Cuentan que en Australia querían eliminar una plaga de serpientes y no se les ocurrió mejor idea que subvencionar con una cierta cantidad de dinero cada serpiente muerta.
Dejando al lado la cuestión ecológica de la masacre de serpientes, el gobierno creía que estaba cumpliendo el objetivo. Hasta que descubrieron que unos listos estaban criando serpientes para cobrar las subvenciones.
La Unión Europea en su defensa de los olivos y los agricultores, estableció unas subvenciones para los campos que cumplían ciertos requisitos. Cuentan que algunos listos cobraban subvenciones por cultivos de olivos que no existían.
La Unión Europea, al comprobar que estaba siendo engañada puso en marcha una solución de alta tecnología. Comprobarían la existencia real de los olivos mediante fotografías mediante satélite. Los burócratas creían que tenían el problema solucionado hasta que descubrieron que en algunos países, "gente con mucha iniciativa", estaba colocando árboles de plástico para que salieran en las fotografías.
Pero si existe un premio a los tramposos deberían dárselo a algunas empresas españolas productoras de energía solar.

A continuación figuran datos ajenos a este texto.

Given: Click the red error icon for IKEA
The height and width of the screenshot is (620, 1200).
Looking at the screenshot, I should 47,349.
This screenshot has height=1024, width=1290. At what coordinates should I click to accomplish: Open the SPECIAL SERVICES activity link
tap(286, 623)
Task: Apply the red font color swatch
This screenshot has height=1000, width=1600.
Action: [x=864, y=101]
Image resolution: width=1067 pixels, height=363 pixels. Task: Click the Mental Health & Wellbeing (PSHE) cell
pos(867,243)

Las altísimas subvenciones a la energía solar han conseguido el milagro de producir energía eléctrica por la noche.
¿Cómo lo han conseguido?
Algunos tramposos han colocado junto a los paneles, generadores eléctricos alimentados con petróleo. Y lo más sorprendente es el poco disimulo de estos "presuntos, quizás, tal vez delincuentes" que generaban energía para cobrarla hasta por la noche.
Moraleja: Es preciso tener cuidado con las subvenciones.